Intro: Custom Vanity
I made a custom vanity for my fiance. I wanted to see if I could make round drawers that swivel out instead of normal drawers that pull straight out. I designed the overall image and shape of the vanity in Fusion 360 and the sections of the drawers and towers in AutoCad. I used a ShopBot CNC to cut all of the pieces out precisely. I had a total of about 100 pieces that needed to be glued together to build up the drawers and towers.
Step 1: Designing
At first, I just wanted to make a vanity that had a lot of tabletop space and drawer space with a large mirror. After mulling this design over I decided I wanted something I've never seen before. I came up with this second design that had a curved top and circular towers for the drawers. I detailed how the drawers worked in this third image. Originally I was going to have the drawers swivel toward the center but the table top didn't come out as large as I wanted so the drawers swivel outward and there is no mirror space. So it turned out more like a desk than a vanity.
I've included the AutoCad and Fusion 360 files for reference.
Step 2: Drafting and CNC
Our ShopBot CNC is only 4'x8' so I ripped each down to 4'x5'. I drafted the sections of the towers/drawers, tabletop contour, and the holes for the legs and brass rod in AutoCad to ensure everything sat in the right place and brought it over to VCarve to make the tool paths for the CNC.
There were two ring sections, one was split 90 degrees from the other, so each drawer has 4 layers with the seem on the sides and 3 layers with the seam on the front and back. This alternated the seam, preventing a large seam going from top to bottom, making the drawer stronger.
The drawers themselves are 7 layers of 3/4" ply and 1 bottom layer of 1/2" ply, a total of 5 3/4". The cage for each drawer, or the back of the tower that the drawer sits in, is 8 layers of 3/4" ply, a total of 6". This makes a total 1/4" gap, or 1/8" on top and bottom, for the drawer to sit in.
Step 3: Sanding Each Piece
The CNC left a pretty rough and spiky edge on every piece so I had to sand each one individually to smooth them out and get them ready for gluing.
Step 4: The Drawers and Legs
I assembled the drawers individually before building the towers as a whole. I did this my sliding each layer on the rod and glued each layer down using the bottom as the shape template. I used an 18 gauge Brad nailer to quickly attach each layer.

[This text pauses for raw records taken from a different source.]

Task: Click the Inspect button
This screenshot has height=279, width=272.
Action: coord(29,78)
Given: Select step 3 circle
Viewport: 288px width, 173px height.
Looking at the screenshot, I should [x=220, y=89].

I turned the legs in an attempt to follow the round motif. The legs insert into the bottom of the tower and a wedge is driven into the top of the legs to make a solid connection.
Step 5: Completing the Towers
Once the drawers were made I started to assemble the towers. I started by making a pin with a nail by drilling a hole on the end and trimming the nail to about 3/4". I made a slot for it to sit in on the top of the bottom layer of the tower. This prevented the rod from spinning when a drawer was spun open, which would spin all the drawers without this pin.
Once the towers were made I had to do quite a bit of sanding to make them smooth. Due to some miscalculations, the solid circles that divided the drawer cavities were too big so I had to sand them done to match the size of the drawers. Used first used a belt sander because, admittedly, they were pretty bad, and then used a random orbit sander to do smooth everything out and bring it all close. The brass rods were a tad long so I cut them and sand them down flush to the top of the towers.
Step 6: Attaching the Towers and Back Leg
I wanted the towers, back leg, and tabletop to all be removable to make it easy for storage or moving. I did this by having two layers for the tabletop. I inserted t-nuts on the bottom layer of the tabletop so I can use 1/4" stove bolts to bolt through the towers, leaving a flush surface for the drawer to slide over. The block in the first image was my solution to notching the whole for the t-nut to sit flush after already drilling the 1/4" hole. I cut a 3/4" hole, the size of the t-nut's large ring, in a piece of plywood and used that as a guide to prevent my Forstner bit from walking around.
The turning of the back leg was just a mess. It just barely fit on the lathe and it would vibrate pretty bad when I turned the center, leaving a golfball like surface. Once I got the overall shape I had to sand through this texture with 80 grit sandpaper, which just felt wrong. I eventually got it down to 240, which was smooth enough for this job.
I made a plate for this back leg to attach it to the tabletop. I used the same technique from the short legs to attach the plate and leg together and, as before, used t-nuts to bolt through to the tabletop. I decided on orienting the plate this way because trying to square it up against the round back side of the table just wouldn't work out right.
I failed to capture the natural beauty of the fully constructed birch ply desk before I stained it. My fiance didn't like the light color of the Birch ply and wanted a dark wood furniture look.
Step 7: Finished Product
Once the handle knobs were glued on and all the stain was dry I applied to coats of polycrylic on the table top surface and each handle knob. I didn't do the whole desk because trying to seal the end grain on all of that plywood would have gotten really expensive really quickly. If I have more money later I might try to seal it all so have a less dusty look to the towers, but the fiance likes it so leave it where it lies.